Stored data
++++++

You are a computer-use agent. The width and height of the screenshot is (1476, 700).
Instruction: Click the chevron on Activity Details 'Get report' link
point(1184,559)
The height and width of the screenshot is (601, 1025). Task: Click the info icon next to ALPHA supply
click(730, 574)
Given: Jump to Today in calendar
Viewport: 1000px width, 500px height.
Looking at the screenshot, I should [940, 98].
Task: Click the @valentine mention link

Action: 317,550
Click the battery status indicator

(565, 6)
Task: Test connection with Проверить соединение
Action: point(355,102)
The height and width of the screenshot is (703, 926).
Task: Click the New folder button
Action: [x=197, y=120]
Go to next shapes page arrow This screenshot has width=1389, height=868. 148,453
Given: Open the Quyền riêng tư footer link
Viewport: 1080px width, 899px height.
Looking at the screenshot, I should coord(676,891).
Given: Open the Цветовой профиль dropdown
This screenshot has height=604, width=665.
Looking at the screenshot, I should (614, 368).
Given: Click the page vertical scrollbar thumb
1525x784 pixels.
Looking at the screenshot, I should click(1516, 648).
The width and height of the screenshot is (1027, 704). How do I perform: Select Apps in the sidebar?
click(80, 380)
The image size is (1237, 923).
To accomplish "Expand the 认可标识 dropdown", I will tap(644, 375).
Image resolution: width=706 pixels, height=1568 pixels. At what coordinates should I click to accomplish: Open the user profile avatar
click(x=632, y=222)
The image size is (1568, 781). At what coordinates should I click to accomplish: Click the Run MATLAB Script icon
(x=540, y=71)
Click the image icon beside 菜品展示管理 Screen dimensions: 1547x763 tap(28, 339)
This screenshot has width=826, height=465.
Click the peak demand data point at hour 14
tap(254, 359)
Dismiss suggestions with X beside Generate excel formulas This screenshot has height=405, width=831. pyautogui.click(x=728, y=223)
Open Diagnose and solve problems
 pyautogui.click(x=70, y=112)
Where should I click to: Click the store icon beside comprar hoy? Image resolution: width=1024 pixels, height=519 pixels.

++++++

**Task**
In the records above, find the line containing "Image resolution: width=706" and print it and every later line exactly, through the last one.

**Response to this task**
Image resolution: width=706 pixels, height=1568 pixels. At what coordinates should I click to accomplish: Open the user profile avatar
click(x=632, y=222)
The image size is (1568, 781). At what coordinates should I click to accomplish: Click the Run MATLAB Script icon
(x=540, y=71)
Click the image icon beside 菜品展示管理 Screen dimensions: 1547x763 tap(28, 339)
This screenshot has width=826, height=465.
Click the peak demand data point at hour 14
tap(254, 359)
Dismiss suggestions with X beside Generate excel formulas This screenshot has height=405, width=831. pyautogui.click(x=728, y=223)
Open Diagnose and solve problems
 pyautogui.click(x=70, y=112)
Where should I click to: Click the store icon beside comprar hoy? Image resolution: width=1024 pixels, height=519 pixels.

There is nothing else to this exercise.